EXERCISE BRIEF:
The lines you return must be all those in the data that hold the string "width".

MATERIAL FOR THIS EXERCISE:
*** Begin section ***
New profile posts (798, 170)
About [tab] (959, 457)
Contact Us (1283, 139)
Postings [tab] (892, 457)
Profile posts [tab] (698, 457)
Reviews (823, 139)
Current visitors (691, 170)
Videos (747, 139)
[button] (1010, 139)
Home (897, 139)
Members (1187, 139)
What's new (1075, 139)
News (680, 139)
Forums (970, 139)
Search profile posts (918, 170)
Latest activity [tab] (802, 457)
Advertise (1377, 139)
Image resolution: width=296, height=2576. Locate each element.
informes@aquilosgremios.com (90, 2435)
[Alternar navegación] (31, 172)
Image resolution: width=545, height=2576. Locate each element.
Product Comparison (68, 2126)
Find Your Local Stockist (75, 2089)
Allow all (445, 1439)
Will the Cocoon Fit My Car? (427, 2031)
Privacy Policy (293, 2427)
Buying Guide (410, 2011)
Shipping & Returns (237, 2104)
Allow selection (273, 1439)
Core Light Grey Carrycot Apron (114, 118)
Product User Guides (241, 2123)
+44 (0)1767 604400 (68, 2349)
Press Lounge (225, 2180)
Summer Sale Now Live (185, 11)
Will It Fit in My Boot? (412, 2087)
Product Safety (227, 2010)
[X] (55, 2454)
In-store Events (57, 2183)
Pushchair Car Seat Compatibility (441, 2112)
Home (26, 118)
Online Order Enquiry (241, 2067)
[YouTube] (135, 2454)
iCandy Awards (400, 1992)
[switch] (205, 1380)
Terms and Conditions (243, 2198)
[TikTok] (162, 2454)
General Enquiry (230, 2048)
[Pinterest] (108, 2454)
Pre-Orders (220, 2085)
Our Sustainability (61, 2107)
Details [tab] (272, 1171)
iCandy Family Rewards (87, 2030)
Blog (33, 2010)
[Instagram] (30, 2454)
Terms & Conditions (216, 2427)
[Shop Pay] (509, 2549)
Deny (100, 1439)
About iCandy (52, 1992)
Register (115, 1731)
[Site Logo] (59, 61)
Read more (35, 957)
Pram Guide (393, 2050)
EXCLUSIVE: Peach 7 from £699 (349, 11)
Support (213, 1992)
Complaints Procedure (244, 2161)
*** End section ***
SOLUTION:
Image resolution: width=296, height=2576. Locate each element.
Image resolution: width=545, height=2576. Locate each element.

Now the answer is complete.